I guess it is a bit inconsiderate of me to take so much. I dart through crowds at the mall, staying in the areas that I know from experience are security camera free, my movements quick and furtive--except for the occasional moment when I crash into someone and "accidentally" knock everything they're holding to the ground. Hardly two minutes after each of these incidents, I am walking away with my pockets fuller, and their wallets ever-so-slightly lighter. 

I don't take nearly enough from each person to be noticeable, but as time ticks by, my pockets start to reach a bursting point, and I am forced to stop to avoid being caught. I mean, if I were to actually trip and fall, I'd really prefer to avoid having endless wads of money spill out of my jacket in the middle of the mall. Nimble fingers can only do so much.

While that was a wise decision, it probably isn't very smart of me to march into a store in the very same mall hardly minutes after I finish my pick-pocketing spree. But that's what I end up doing. In my defense, I need to disguise myself so that I can go out in the open without worrying about being spotted by the wrong people, which means I can't look homeless. So the moment I spot a fancy clothing store, and feel the wads of cash in my pockets, my first thought is, why not?

If that idea was stupid, staying in that store longer than I need to, with no reason other than the fact that the presence of a dirty little ragamuffin is clearly irritating everyone else there, is definitely even more idiotic. Some people might have felt uncomfortable in my position and backed out of the store as fast as they possibly could, not wanting to suffer the humiliation. But not me. Instead, I wear the label annoying hobo desecrating this store as a badge of honor. So, when a woman comes up to me and tells me (quite rudely, too) that I have to keep my "dirty paws" off of the clothes because I am "covering them with street filth", I may or may not have flipped the bird to her, and then mock-gasped, saying, "Sorry, my finger slipped!" in the most sarcastic voice I can muster.

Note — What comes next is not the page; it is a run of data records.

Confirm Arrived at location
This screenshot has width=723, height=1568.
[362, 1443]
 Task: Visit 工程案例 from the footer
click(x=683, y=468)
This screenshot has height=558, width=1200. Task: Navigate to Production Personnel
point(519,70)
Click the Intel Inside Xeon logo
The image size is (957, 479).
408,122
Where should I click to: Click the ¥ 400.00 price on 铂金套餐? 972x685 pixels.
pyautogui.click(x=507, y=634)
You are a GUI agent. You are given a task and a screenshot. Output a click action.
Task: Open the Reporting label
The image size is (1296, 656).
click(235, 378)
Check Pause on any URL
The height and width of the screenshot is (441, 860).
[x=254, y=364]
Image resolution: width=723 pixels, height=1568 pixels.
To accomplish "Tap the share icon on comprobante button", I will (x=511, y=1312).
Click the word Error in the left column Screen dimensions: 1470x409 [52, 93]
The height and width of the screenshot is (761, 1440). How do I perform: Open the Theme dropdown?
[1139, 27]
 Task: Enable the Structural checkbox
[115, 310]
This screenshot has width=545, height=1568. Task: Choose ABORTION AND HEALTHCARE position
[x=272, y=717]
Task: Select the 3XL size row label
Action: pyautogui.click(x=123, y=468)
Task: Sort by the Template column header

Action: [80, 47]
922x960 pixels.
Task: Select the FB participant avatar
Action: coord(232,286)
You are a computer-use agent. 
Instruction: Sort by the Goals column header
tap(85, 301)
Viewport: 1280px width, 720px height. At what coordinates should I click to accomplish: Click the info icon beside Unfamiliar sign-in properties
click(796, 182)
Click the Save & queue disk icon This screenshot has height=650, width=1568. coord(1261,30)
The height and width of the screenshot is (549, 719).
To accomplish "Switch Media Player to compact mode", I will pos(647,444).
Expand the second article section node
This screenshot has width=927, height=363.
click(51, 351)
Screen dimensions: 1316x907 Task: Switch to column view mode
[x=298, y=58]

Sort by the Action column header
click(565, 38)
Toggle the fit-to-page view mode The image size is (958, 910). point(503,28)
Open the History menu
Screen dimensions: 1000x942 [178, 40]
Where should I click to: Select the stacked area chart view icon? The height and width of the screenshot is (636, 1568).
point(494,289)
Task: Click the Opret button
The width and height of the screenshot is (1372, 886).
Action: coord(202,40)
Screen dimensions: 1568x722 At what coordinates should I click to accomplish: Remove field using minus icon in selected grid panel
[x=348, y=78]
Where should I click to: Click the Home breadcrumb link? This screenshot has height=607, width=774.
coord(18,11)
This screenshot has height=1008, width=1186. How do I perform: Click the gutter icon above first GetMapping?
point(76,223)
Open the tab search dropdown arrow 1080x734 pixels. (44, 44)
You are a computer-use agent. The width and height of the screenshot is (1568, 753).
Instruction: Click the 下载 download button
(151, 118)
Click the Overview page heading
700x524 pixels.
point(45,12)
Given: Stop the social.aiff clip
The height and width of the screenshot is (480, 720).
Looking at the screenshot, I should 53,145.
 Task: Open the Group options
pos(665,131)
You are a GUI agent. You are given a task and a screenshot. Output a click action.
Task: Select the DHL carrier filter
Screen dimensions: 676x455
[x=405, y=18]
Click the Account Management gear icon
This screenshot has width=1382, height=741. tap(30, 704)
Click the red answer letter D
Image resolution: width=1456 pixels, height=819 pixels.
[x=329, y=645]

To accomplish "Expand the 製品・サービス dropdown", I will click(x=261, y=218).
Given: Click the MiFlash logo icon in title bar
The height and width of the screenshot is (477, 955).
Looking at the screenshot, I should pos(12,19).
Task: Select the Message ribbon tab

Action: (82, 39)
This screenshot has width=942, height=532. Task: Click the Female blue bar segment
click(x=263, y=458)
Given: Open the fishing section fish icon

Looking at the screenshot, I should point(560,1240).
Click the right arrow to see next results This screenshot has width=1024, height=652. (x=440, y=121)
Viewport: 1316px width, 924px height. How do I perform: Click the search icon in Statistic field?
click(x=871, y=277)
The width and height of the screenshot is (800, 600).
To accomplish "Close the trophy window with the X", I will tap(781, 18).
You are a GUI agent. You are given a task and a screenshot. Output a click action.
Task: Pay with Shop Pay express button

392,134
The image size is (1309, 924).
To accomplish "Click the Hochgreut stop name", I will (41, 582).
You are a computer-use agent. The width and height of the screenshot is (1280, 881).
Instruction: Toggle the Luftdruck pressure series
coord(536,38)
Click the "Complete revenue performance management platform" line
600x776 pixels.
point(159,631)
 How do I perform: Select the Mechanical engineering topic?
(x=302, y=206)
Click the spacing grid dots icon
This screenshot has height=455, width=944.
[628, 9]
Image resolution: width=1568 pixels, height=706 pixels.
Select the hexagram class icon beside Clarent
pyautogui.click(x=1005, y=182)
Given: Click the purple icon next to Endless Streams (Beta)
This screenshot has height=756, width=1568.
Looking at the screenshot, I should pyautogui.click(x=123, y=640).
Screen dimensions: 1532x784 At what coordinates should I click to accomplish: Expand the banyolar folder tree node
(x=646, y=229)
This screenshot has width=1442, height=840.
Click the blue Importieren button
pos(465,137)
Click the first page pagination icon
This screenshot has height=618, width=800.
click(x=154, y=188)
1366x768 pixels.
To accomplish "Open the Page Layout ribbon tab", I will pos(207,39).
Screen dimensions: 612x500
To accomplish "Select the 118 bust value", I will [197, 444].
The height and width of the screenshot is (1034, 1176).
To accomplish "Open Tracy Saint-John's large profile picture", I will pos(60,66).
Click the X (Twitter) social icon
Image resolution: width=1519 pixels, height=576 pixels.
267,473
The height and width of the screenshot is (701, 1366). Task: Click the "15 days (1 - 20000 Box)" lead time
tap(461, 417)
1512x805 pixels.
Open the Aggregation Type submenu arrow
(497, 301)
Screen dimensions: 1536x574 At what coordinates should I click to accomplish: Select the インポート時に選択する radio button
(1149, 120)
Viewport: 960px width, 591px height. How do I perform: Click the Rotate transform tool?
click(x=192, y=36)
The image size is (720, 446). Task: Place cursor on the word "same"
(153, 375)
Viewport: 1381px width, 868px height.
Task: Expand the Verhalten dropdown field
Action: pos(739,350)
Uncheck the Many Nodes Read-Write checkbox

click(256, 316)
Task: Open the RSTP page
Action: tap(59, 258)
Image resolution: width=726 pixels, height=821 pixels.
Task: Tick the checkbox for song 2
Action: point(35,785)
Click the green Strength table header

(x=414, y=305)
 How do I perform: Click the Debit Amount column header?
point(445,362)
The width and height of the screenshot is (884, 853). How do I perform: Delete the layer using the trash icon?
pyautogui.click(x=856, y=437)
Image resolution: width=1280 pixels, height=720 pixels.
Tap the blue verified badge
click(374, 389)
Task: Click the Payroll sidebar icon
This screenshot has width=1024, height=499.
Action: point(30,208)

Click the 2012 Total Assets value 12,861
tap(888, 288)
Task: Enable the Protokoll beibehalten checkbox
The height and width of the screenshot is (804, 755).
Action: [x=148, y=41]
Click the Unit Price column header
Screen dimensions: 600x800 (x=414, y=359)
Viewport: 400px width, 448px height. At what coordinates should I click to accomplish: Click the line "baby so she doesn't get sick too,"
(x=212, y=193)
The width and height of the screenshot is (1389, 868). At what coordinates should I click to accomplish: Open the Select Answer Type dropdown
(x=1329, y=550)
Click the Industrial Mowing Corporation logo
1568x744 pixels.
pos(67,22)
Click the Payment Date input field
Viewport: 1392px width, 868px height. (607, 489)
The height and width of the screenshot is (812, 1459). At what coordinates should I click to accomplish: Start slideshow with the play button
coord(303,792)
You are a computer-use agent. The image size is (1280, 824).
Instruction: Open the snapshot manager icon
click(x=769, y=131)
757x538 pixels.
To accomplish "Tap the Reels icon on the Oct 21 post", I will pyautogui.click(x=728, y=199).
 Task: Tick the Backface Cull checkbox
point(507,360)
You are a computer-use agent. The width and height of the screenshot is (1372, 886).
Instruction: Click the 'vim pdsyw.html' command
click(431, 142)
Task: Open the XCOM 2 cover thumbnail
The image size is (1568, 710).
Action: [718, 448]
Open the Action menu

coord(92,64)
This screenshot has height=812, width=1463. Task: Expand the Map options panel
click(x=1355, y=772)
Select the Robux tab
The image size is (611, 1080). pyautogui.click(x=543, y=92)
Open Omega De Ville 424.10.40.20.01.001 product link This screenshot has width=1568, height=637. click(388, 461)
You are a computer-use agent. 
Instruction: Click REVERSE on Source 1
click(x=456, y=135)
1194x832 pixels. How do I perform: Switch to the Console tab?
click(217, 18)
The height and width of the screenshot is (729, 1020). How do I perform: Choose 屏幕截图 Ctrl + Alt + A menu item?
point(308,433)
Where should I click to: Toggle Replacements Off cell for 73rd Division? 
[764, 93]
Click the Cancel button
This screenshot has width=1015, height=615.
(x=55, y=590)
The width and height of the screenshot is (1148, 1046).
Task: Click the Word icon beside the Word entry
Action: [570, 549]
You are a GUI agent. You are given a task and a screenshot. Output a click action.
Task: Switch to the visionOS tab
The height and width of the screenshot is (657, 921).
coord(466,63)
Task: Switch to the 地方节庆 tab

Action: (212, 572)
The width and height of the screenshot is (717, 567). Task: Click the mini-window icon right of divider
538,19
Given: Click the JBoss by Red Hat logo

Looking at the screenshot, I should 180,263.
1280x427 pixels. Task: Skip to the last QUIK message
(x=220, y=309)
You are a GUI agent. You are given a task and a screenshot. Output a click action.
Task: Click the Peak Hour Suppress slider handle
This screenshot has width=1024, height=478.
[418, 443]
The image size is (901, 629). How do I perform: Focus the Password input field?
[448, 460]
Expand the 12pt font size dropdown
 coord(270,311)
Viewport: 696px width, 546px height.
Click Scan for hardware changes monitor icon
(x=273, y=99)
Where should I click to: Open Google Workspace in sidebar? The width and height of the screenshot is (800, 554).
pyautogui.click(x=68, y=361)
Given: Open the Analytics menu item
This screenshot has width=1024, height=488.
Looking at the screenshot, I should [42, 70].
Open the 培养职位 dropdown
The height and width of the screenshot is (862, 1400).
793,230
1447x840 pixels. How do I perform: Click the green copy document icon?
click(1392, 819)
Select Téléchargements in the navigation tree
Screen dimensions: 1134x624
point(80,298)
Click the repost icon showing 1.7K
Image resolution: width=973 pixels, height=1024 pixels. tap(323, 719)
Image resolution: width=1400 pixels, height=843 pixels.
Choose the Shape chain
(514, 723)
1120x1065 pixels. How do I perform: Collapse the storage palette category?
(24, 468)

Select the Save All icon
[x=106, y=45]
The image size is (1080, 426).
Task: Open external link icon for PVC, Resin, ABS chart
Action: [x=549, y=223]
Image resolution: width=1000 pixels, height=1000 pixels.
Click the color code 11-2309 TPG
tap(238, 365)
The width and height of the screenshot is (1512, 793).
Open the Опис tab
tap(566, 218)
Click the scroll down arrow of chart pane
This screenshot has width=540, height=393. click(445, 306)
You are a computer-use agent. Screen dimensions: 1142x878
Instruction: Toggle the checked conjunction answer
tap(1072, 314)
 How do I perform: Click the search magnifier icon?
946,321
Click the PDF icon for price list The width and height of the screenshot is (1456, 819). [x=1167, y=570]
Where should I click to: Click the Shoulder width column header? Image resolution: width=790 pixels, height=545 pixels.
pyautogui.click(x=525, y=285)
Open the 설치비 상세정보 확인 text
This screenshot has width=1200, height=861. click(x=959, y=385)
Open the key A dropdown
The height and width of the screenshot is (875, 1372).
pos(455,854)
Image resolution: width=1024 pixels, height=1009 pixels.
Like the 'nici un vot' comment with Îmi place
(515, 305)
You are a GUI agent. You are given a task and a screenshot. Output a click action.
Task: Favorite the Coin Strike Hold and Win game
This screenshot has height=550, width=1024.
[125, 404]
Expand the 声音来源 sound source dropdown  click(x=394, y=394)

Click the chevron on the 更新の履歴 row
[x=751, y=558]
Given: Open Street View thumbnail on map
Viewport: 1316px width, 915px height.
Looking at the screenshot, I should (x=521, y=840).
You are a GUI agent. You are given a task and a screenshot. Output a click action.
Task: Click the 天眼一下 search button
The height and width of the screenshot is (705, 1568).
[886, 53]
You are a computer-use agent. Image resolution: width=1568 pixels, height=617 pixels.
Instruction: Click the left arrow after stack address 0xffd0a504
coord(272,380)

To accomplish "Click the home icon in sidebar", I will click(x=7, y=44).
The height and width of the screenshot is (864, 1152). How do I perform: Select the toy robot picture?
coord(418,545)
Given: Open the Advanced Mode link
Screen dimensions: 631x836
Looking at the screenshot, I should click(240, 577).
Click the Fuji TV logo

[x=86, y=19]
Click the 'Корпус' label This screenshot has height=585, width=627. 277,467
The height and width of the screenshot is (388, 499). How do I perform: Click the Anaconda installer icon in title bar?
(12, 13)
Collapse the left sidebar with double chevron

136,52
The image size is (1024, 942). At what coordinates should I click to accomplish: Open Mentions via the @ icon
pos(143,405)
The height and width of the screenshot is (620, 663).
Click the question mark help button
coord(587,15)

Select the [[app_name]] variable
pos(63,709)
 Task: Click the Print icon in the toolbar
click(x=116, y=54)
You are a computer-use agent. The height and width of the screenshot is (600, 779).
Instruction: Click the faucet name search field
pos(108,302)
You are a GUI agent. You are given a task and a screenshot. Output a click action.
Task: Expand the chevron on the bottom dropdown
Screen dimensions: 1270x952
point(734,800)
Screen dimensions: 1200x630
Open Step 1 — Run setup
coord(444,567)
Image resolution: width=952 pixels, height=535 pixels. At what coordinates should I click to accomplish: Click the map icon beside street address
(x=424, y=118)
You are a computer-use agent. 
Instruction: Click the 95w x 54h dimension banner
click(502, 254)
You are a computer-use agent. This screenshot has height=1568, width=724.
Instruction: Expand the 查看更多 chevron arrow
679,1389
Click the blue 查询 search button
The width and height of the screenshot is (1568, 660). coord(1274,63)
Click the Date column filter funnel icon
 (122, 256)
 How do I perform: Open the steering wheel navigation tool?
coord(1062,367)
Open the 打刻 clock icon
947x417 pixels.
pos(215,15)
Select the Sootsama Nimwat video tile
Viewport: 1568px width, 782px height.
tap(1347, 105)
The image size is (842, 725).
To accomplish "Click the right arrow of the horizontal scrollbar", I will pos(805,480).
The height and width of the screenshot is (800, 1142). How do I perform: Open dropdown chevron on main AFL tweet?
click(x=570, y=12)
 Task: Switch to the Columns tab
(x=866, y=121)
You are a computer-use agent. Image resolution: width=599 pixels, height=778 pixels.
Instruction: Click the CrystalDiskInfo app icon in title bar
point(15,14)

I mean, she was practically asking for it. You can't blame me.

Possibly the stupidest move I make is spending half of my money in that store just to spite the people who were giving me evil looks. But I can't help it. I love the feeling of being able to say I told you so, and the expression on the cashier's face when he realizes that I have enough money to pay for everything is priceless. And just because I can, I smile sweetly and tell him to keep the change before I strut out of the building. The dumbfounded expressions on everyone's faces make it all worth it.

The rest of the day is a blur of me running around the mall and the surrounding area, trying to find suitable places for me to get everything I need. This includes swinging by the community pool--people aren't allowed to use the showers there unless they're going swimming, but hey, I'm never one for following the rules--and checking out several shops until I find a place where I can get a major makeover without being asked too many questions or paying too much money.